Exercise objective → Present the following lines as a numbered list, omitting any blank lines.

====== Records provided

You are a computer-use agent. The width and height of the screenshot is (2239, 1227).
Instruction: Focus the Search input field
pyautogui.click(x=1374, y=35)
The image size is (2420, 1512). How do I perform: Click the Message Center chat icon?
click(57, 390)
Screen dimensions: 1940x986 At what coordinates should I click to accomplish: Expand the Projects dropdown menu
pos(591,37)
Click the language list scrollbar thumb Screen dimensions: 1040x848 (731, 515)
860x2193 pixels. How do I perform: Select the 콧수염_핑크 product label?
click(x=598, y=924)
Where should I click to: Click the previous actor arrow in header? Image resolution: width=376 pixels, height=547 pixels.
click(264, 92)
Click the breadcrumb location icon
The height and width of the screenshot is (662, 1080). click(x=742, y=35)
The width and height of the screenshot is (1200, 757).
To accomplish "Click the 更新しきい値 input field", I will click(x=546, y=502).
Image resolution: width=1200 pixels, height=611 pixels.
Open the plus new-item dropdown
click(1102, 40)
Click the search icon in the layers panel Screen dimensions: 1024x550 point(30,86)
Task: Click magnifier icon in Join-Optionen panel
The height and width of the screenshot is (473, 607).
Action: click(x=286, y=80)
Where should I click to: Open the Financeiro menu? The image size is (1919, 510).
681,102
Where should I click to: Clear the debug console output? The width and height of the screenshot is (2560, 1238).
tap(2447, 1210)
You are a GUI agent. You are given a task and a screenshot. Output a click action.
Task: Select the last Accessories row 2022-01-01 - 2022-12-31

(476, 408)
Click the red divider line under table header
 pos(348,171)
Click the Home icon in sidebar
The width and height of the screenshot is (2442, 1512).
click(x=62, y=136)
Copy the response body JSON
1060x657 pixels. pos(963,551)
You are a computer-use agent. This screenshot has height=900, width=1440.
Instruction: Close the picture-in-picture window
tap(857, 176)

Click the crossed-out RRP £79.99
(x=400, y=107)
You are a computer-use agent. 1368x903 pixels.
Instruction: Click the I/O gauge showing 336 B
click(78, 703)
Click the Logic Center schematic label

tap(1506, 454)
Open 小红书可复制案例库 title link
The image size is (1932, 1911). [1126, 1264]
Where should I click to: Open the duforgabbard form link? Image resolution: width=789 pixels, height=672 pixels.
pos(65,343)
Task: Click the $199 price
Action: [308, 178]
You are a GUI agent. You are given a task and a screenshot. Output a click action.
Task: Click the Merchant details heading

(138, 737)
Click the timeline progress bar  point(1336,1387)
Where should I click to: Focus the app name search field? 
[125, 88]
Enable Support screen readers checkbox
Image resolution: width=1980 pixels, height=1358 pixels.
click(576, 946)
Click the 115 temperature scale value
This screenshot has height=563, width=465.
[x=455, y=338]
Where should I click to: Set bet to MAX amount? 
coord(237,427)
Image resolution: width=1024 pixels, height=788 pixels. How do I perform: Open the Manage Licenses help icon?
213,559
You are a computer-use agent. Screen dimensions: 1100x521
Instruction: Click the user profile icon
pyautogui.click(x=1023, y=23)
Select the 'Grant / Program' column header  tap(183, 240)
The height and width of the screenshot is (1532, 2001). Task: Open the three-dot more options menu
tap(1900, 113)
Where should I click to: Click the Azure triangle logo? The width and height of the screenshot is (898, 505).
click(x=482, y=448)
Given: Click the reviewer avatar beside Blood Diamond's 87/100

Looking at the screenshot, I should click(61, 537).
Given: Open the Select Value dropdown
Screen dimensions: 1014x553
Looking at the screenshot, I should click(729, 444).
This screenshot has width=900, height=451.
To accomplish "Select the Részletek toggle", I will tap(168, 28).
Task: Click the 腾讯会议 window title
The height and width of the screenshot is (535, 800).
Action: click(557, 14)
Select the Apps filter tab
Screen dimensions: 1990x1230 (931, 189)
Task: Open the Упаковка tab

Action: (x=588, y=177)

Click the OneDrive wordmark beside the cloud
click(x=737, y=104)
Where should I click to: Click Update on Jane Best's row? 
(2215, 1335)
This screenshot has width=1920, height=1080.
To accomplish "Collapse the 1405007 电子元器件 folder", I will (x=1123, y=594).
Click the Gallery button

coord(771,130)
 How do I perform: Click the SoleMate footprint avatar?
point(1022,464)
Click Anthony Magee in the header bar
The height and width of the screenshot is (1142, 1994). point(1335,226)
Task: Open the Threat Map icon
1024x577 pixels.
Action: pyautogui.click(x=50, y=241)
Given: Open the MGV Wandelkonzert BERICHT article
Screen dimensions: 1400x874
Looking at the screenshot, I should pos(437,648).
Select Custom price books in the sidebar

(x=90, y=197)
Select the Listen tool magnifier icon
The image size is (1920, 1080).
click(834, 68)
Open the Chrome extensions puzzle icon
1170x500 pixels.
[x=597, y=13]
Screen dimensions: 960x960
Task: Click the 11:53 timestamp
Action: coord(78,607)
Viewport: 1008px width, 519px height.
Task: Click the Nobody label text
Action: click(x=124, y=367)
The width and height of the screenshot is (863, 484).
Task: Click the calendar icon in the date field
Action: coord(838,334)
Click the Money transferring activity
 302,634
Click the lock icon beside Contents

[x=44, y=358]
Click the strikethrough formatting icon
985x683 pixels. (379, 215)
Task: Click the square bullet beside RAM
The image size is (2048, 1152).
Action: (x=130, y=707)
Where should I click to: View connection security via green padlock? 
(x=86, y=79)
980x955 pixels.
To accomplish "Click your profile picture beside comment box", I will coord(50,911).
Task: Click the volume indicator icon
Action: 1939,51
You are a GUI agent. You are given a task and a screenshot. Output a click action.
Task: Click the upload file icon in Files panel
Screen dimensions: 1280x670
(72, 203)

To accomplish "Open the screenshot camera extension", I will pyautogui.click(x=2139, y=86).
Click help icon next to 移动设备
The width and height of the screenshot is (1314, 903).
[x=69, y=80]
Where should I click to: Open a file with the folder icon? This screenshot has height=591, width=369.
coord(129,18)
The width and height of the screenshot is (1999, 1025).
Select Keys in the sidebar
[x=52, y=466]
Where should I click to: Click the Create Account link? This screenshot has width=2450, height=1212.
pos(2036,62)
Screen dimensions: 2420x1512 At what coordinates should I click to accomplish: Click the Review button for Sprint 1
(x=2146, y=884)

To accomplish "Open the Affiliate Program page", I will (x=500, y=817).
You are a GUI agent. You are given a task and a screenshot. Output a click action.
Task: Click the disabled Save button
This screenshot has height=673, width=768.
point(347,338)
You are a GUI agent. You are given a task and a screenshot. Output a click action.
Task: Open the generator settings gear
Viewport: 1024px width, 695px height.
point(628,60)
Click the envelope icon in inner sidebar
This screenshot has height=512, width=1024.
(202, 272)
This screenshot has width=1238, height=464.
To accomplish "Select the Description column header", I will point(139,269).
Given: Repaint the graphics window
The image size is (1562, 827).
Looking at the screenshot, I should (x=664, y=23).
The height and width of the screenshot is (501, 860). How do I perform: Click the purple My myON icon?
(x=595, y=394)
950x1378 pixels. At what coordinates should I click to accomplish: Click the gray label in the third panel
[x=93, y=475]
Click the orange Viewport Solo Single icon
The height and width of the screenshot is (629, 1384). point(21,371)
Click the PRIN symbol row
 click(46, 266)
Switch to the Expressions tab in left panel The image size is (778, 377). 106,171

============

Result for this exercise →
1. You are a computer-use agent. The width and height of the screenshot is (2239, 1227).
2. Instruction: Focus the Search input field
3. pyautogui.click(x=1374, y=35)
4. The image size is (2420, 1512). How do I perform: Click the Message Center chat icon?
5. click(57, 390)
6. Screen dimensions: 1940x986 At what coordinates should I click to accomplish: Expand the Projects dropdown menu
7. pos(591,37)
8. Click the language list scrollbar thumb Screen dimensions: 1040x848 (731, 515)
9. 860x2193 pixels. How do I perform: Select the 콧수염_핑크 product label?
10. click(x=598, y=924)
11. Where should I click to: Click the previous actor arrow in header? Image resolution: width=376 pixels, height=547 pixels.
12. click(264, 92)
13. Click the breadcrumb location icon
14. The height and width of the screenshot is (662, 1080). click(x=742, y=35)
15. The width and height of the screenshot is (1200, 757).
16. To accomplish "Click the 更新しきい値 input field", I will click(x=546, y=502).
17. Image resolution: width=1200 pixels, height=611 pixels.
18. Open the plus new-item dropdown
19. click(1102, 40)
20. Click the search icon in the layers panel Screen dimensions: 1024x550 point(30,86)
21. Task: Click magnifier icon in Join-Optionen panel
22. The height and width of the screenshot is (473, 607).
23. Action: click(x=286, y=80)
24. Where should I click to: Open the Financeiro menu? The image size is (1919, 510).
25. 681,102
26. Where should I click to: Clear the debug console output? The width and height of the screenshot is (2560, 1238).
27. tap(2447, 1210)
28. You are a GUI agent. You are given a task and a screenshot. Output a click action.
29. Task: Select the last Accessories row 2022-01-01 - 2022-12-31
30. (476, 408)
31. Click the red divider line under table header
32.  pos(348,171)
33. Click the Home icon in sidebar
34. The width and height of the screenshot is (2442, 1512).
35. click(x=62, y=136)
36. Copy the response body JSON
37. 1060x657 pixels. pos(963,551)
38. You are a computer-use agent. This screenshot has height=900, width=1440.
39. Instruction: Close the picture-in-picture window
40. tap(857, 176)
41. Click the crossed-out RRP £79.99
42. (x=400, y=107)
43. You are a computer-use agent. 1368x903 pixels.
44. Instruction: Click the I/O gauge showing 336 B
45. click(78, 703)
46. Click the Logic Center schematic label
47. tap(1506, 454)
48. Open 小红书可复制案例库 title link
49. The image size is (1932, 1911). [1126, 1264]
50. Where should I click to: Open the duforgabbard form link? Image resolution: width=789 pixels, height=672 pixels.
51. pos(65,343)
52. Task: Click the $199 price
53. Action: [308, 178]
54. You are a GUI agent. You are given a task and a screenshot. Output a click action.
55. Task: Click the Merchant details heading
56. (138, 737)
57. Click the timeline progress bar  point(1336,1387)
58. Where should I click to: Focus the app name search field? 
59. [125, 88]
60. Enable Support screen readers checkbox
61. Image resolution: width=1980 pixels, height=1358 pixels.
62. click(576, 946)
63. Click the 115 temperature scale value
64. This screenshot has height=563, width=465.
65. [x=455, y=338]
66. Where should I click to: Set bet to MAX amount? 
67. coord(237,427)
68. Image resolution: width=1024 pixels, height=788 pixels. How do I perform: Open the Manage Licenses help icon?
69. 213,559
70. You are a computer-use agent. Screen dimensions: 1100x521
71. Instruction: Click the user profile icon
72. pyautogui.click(x=1023, y=23)
73. Select the 'Grant / Program' column header  tap(183, 240)
74. The height and width of the screenshot is (1532, 2001). Task: Open the three-dot more options menu
75. tap(1900, 113)
76. Where should I click to: Click the Azure triangle logo? The width and height of the screenshot is (898, 505).
77. click(x=482, y=448)
78. Given: Click the reviewer avatar beside Blood Diamond's 87/100
79. Looking at the screenshot, I should click(61, 537).
80. Given: Open the Select Value dropdown
81. Screen dimensions: 1014x553
82. Looking at the screenshot, I should click(729, 444).
83. This screenshot has width=900, height=451.
84. To accomplish "Select the Részletek toggle", I will tap(168, 28).
85. Task: Click the 腾讯会议 window title
86. The height and width of the screenshot is (535, 800).
87. Action: click(557, 14)
88. Select the Apps filter tab
89. Screen dimensions: 1990x1230 (931, 189)
90. Task: Open the Упаковка tab
91. Action: (x=588, y=177)
92. Click the OneDrive wordmark beside the cloud
93. click(x=737, y=104)
94. Where should I click to: Click Update on Jane Best's row? 
95. (2215, 1335)
96. This screenshot has width=1920, height=1080.
97. To accomplish "Collapse the 1405007 电子元器件 folder", I will (x=1123, y=594).
98. Click the Gallery button
99. coord(771,130)
100.  How do I perform: Click the SoleMate footprint avatar?
101. point(1022,464)
102. Click Anthony Magee in the header bar
103. The height and width of the screenshot is (1142, 1994). point(1335,226)
104. Task: Open the Threat Map icon
105. 1024x577 pixels.
106. Action: pyautogui.click(x=50, y=241)
107. Given: Open the MGV Wandelkonzert BERICHT article
108. Screen dimensions: 1400x874
109. Looking at the screenshot, I should pos(437,648).
110. Select Custom price books in the sidebar
111. (x=90, y=197)
112. Select the Listen tool magnifier icon
113. The image size is (1920, 1080).
114. click(834, 68)
115. Open the Chrome extensions puzzle icon
116. 1170x500 pixels.
117. [x=597, y=13]
118. Screen dimensions: 960x960
119. Task: Click the 11:53 timestamp
120. Action: coord(78,607)
121. Viewport: 1008px width, 519px height.
122. Task: Click the Nobody label text
123. Action: click(x=124, y=367)
124. The width and height of the screenshot is (863, 484).
125. Task: Click the calendar icon in the date field
126. Action: coord(838,334)
127. Click the Money transferring activity
128.  302,634
129. Click the lock icon beside Contents
130. [x=44, y=358]
131. Click the strikethrough formatting icon
132. 985x683 pixels. (379, 215)
133. Task: Click the square bullet beside RAM
134. The image size is (2048, 1152).
135. Action: (x=130, y=707)
136. Where should I click to: View connection security via green padlock? 
137. (x=86, y=79)
138. 980x955 pixels.
139. To accomplish "Click your profile picture beside comment box", I will coord(50,911).
140. Task: Click the volume indicator icon
141. Action: 1939,51
142. You are a GUI agent. You are given a task and a screenshot. Output a click action.
143. Task: Click the upload file icon in Files panel
144. Screen dimensions: 1280x670
145. (72, 203)
146. To accomplish "Open the screenshot camera extension", I will pyautogui.click(x=2139, y=86).
147. Click help icon next to 移动设备
148. The width and height of the screenshot is (1314, 903).
149. [x=69, y=80]
150. Where should I click to: Open a file with the folder icon? This screenshot has height=591, width=369.
151. coord(129,18)
152. The width and height of the screenshot is (1999, 1025).
153. Select Keys in the sidebar
154. [x=52, y=466]
155. Where should I click to: Click the Create Account link? This screenshot has width=2450, height=1212.
156. pos(2036,62)
157. Screen dimensions: 2420x1512 At what coordinates should I click to accomplish: Click the Review button for Sprint 1
158. (x=2146, y=884)
159. To accomplish "Open the Affiliate Program page", I will (x=500, y=817).
160. You are a GUI agent. You are given a task and a screenshot. Output a click action.
161. Task: Click the disabled Save button
162. This screenshot has height=673, width=768.
163. point(347,338)
164. You are a GUI agent. You are given a task and a screenshot. Output a click action.
165. Task: Open the generator settings gear
166. Viewport: 1024px width, 695px height.
167. point(628,60)
168. Click the envelope icon in inner sidebar
169. This screenshot has height=512, width=1024.
170. (202, 272)
171. This screenshot has width=1238, height=464.
172. To accomplish "Select the Description column header", I will point(139,269).
173. Given: Repaint the graphics window
174. The image size is (1562, 827).
175. Looking at the screenshot, I should (x=664, y=23).
176. The height and width of the screenshot is (501, 860). How do I perform: Click the purple My myON icon?
177. (x=595, y=394)
178. 950x1378 pixels. At what coordinates should I click to accomplish: Click the gray label in the third panel
179. [x=93, y=475]
180. Click the orange Viewport Solo Single icon
181. The height and width of the screenshot is (629, 1384). point(21,371)
182. Click the PRIN symbol row
183.  click(46, 266)
184. Switch to the Expressions tab in left panel The image size is (778, 377). 106,171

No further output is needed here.